(Stored data)
•••••

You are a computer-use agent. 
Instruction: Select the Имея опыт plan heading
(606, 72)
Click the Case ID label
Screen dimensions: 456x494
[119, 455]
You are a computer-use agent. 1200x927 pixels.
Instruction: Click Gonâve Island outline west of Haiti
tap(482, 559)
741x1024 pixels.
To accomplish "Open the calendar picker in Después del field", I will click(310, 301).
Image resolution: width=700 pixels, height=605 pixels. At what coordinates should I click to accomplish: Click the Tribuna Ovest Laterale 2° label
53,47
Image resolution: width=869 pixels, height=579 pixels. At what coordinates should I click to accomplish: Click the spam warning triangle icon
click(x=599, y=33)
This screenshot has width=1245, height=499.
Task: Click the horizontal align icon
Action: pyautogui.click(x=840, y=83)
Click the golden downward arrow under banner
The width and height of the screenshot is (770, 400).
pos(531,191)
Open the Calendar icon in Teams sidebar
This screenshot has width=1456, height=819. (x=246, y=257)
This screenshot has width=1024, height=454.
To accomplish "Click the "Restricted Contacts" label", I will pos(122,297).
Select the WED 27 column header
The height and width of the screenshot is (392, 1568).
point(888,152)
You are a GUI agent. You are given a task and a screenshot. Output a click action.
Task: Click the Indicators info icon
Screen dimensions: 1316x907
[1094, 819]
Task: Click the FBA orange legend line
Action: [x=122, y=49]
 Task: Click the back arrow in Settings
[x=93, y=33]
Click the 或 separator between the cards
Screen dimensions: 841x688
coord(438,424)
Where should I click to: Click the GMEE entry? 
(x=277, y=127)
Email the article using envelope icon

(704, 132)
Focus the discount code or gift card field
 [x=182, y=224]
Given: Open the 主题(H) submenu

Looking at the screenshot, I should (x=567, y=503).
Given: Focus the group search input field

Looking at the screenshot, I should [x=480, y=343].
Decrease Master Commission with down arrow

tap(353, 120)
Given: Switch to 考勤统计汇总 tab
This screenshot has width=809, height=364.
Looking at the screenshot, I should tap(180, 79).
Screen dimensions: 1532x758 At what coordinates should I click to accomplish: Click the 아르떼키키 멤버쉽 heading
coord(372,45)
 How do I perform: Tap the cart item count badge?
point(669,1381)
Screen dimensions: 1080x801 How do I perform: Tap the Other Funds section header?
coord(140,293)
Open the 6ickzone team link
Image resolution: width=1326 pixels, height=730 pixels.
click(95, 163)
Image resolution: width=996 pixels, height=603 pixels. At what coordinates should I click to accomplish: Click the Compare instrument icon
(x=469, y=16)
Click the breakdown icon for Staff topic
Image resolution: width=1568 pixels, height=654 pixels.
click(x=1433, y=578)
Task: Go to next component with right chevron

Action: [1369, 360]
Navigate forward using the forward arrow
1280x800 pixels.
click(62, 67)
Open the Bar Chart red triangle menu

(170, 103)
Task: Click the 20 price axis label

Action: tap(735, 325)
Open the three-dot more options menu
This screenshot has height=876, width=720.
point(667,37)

•••••

- Your task:
This exercise asks for an exact repeat of the lines from the one holding "Email the article using envelope icon" through the end of the data above.

- Response area:
Email the article using envelope icon

(704, 132)
Focus the discount code or gift card field
 [x=182, y=224]
Given: Open the 主题(H) submenu

Looking at the screenshot, I should (x=567, y=503).
Given: Focus the group search input field

Looking at the screenshot, I should [x=480, y=343].
Decrease Master Commission with down arrow

tap(353, 120)
Given: Switch to 考勤统计汇总 tab
This screenshot has width=809, height=364.
Looking at the screenshot, I should tap(180, 79).
Screen dimensions: 1532x758 At what coordinates should I click to accomplish: Click the 아르떼키키 멤버쉽 heading
coord(372,45)
 How do I perform: Tap the cart item count badge?
point(669,1381)
Screen dimensions: 1080x801 How do I perform: Tap the Other Funds section header?
coord(140,293)
Open the 6ickzone team link
Image resolution: width=1326 pixels, height=730 pixels.
click(95, 163)
Image resolution: width=996 pixels, height=603 pixels. At what coordinates should I click to accomplish: Click the Compare instrument icon
(x=469, y=16)
Click the breakdown icon for Staff topic
Image resolution: width=1568 pixels, height=654 pixels.
click(x=1433, y=578)
Task: Go to next component with right chevron

Action: [1369, 360]
Navigate forward using the forward arrow
1280x800 pixels.
click(62, 67)
Open the Bar Chart red triangle menu

(170, 103)
Task: Click the 20 price axis label

Action: tap(735, 325)
Open the three-dot more options menu
This screenshot has height=876, width=720.
point(667,37)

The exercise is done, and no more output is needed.